_The tasks_.
**A.** From the Nile article, return the passage starting at "It is thanks" and ending at "Change in Kampala.".
**B.** According to the Nile article, how many solar panels did the U.N.'s Food and Agriculture Organization finance for Kafr El-Dawar?
**C.** Summarize the Nile article in two sentences.

_Source excerpt_.
Salt from the Mediterranean has already seeped into large swathes of land, killing and weakening plants. Farmers say their vegetables no longer taste the same.

To compensate for the salination of the soil, they have to pump more fresh water onto it from the Nile.

For 40 years Mohammed and his neighbors used pumps that guzzled diesel and electricity. The cost strangled villagers whose income was already being eaten up by inflation and devaluations of the Egyptian pound.

So much so that in some parts of the Delta fields were abandoned.

But the old man, who sports a djellaba and a traditional woolen cap, has been helped by a new irrigation system driven by solar energy which aims to increase farmers’ incomes to stop more people fleeing the land.

Thanks to the 400 solar panels the U.N.’s Food and Agriculture Organization financed for Kafr El-Dawar, he can water his half hectare (1.2 acres) of ground.

Solar power saves “farmers about 50%” of pumping costs, said local irrigation chief Amr al-Daqaq. And they can also sell the surplus power the panels produce to the national grid.

Even so, none of Mohammed’s descendants want to take on the farm.

For the Mediterranean may eventually swallow up 100,000 hectares of the region’s prime agricultural land, according to UNEP, covering an area nearly 10 times the size of Paris.

Which would be a disaster for Egypt, with the Delta the source of between 30 and 40% of the nation’s agricultural output.

Power cuts

All but 3% of Egypt’s 104 million people live along the river on just 8% of the country’s territory. It is a similar story in neighboring Sudan, with half its 45 million people living along its banks, and the Nile supplying two-thirds of its water.

By 2050 the population of both countries will have doubled, and it will be two or three degrees hotter.

The U.N.’s group of climate experts, the IPCC, say the impact on the Nile will be catastrophic. They predict it will lose 70% of its flow by the end of the century, with the water supply available to every person along it plummeting to a third of what they have now.

 

The Nile River flowing through Karima, Sudan on Oct. 29. Climate change, pollution and exploitation by man is putting existential unsustainable pressure on the world's second longest river on which millions of Africans depend. | AFP-JIJI
The Nile River flowing through Karima, Sudan on Oct. 29. Climate change, pollution and exploitation by man is putting existential unsustainable pressure on the world’s second longest river on which millions of Africans depend. | AFP-JIJI

Floods and other violent storms likely to lash East Africa as the climate warms will only make up 15% to 25% of that lost water, the IPCC has warned.

Which will leave the 10 countries who rely on the Nile for their crops and power in dire straits.

More than half of Sudan’s power comes from hydroelectricity, with 80% of Uganda’s generated from the river.

It is thanks to the Nile that Christine Nalwadda Kalema, a 42-year-old single mother, can light her humble shop and home in a poor part of the village of Namiyagi near Lake Victoria.

Source threatened

But the electricity that radically changed her life in 2016 may not last, said Revocatus Twinomuhangi, from Makerere University’s Center for Climate Change in Kampala.

“If we have a reduction in rainfall … it will translate into reduced hydroelectric power potential,” he said.

_Data section_.
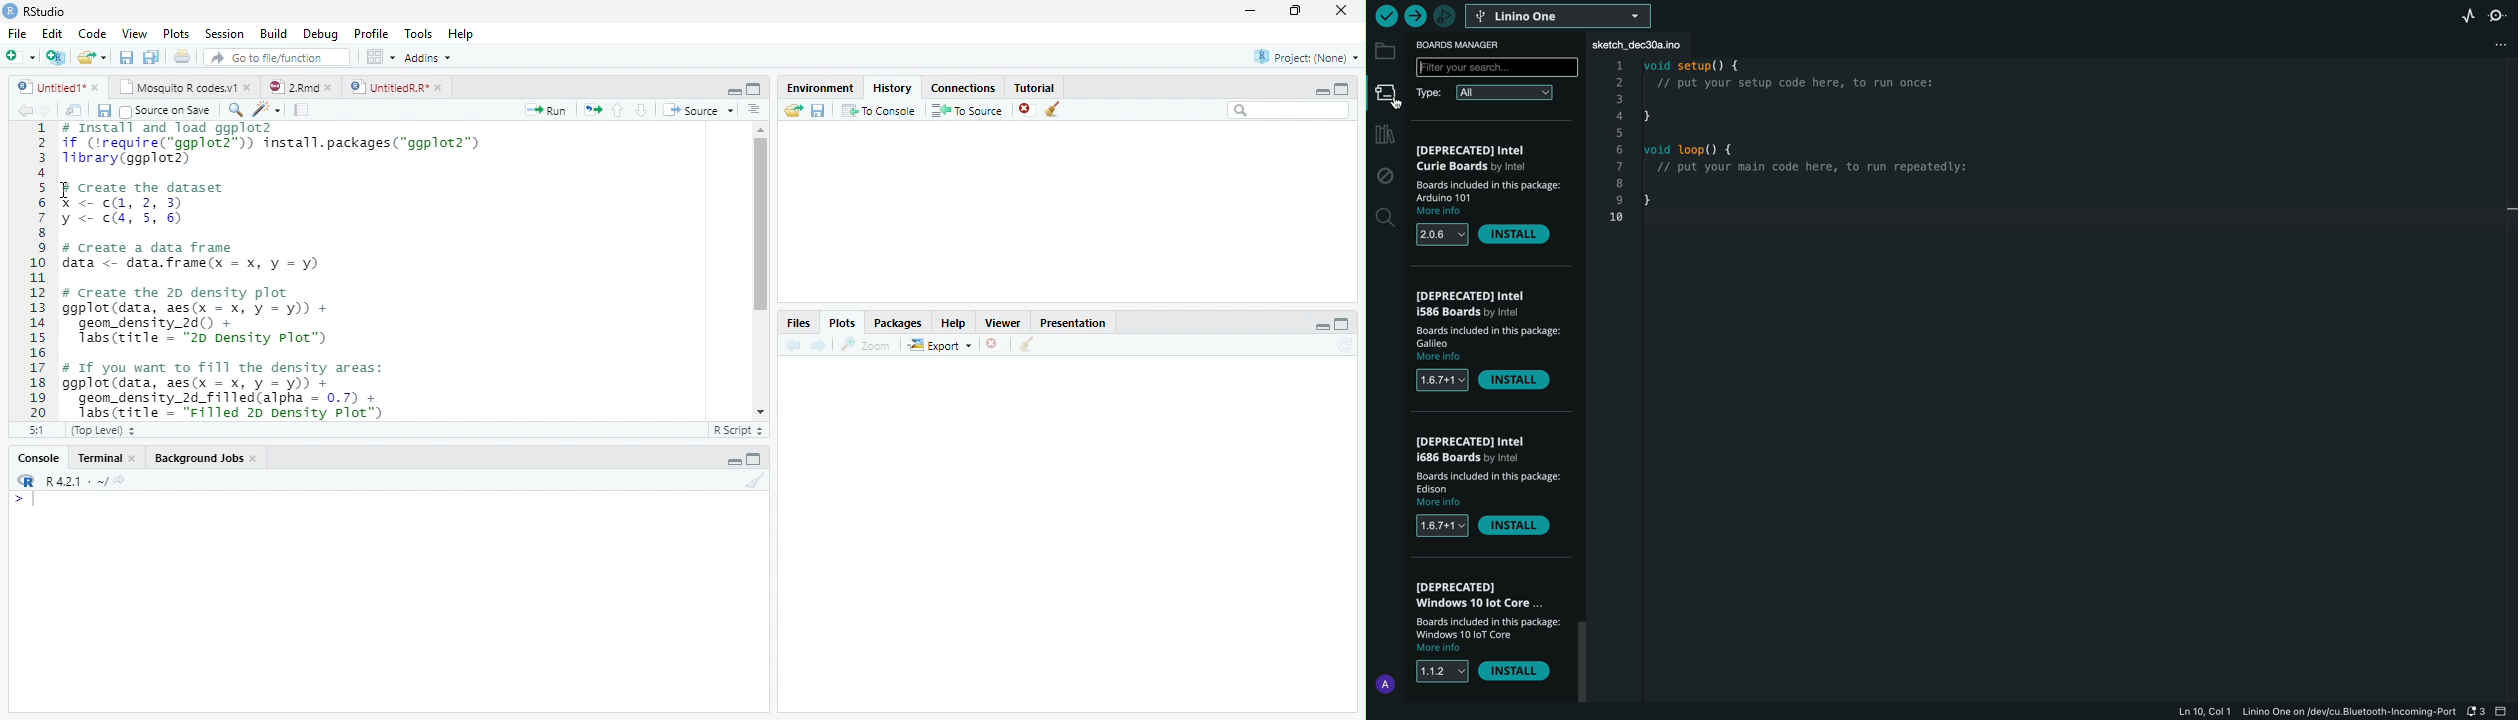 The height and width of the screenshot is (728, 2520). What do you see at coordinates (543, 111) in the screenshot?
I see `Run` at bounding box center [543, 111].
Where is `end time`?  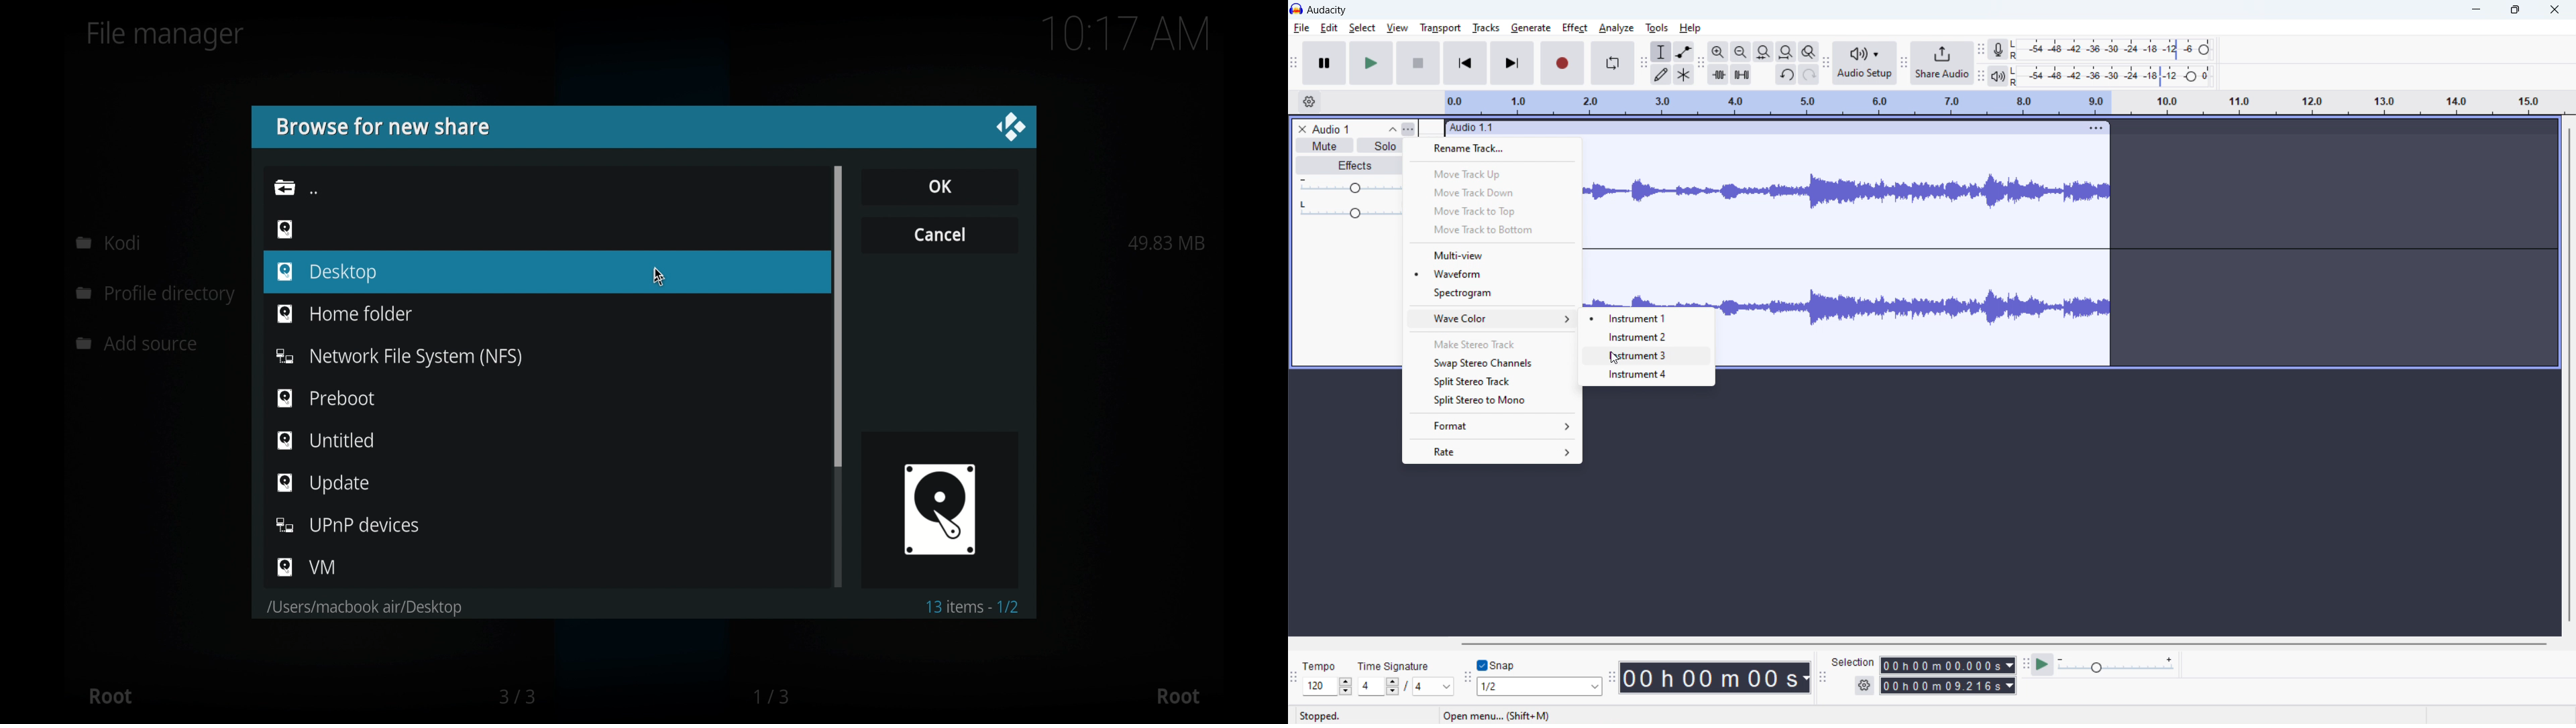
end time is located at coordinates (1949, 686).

_Solutions in order_.
**A.**
It is thanks to the Nile that Christine Nalwadda Kalema, a 42-year-old single mother, can light her humble shop and home in a poor part of the village of Namiyagi near Lake Victoria.

Source threatened

But the electricity that radically changed her life in 2016 may not last, said Revocatus Twinomuhangi, from Makerere University’s Center for Climate Change in Kampala.

**B.** 400 solar panels.

**C.** Salt from the Mediterranean is seeping into Delta farmland, and a solar-powered irrigation system financed by the U.N.'s Food and Agriculture Organization saves farmers about half their pumping costs. The IPCC predicts the Nile will lose 70% of its flow by the end of the century, leaving the countries that rely on it for crops and power, such as Sudan and Uganda with their hydroelectricity, in dire straits.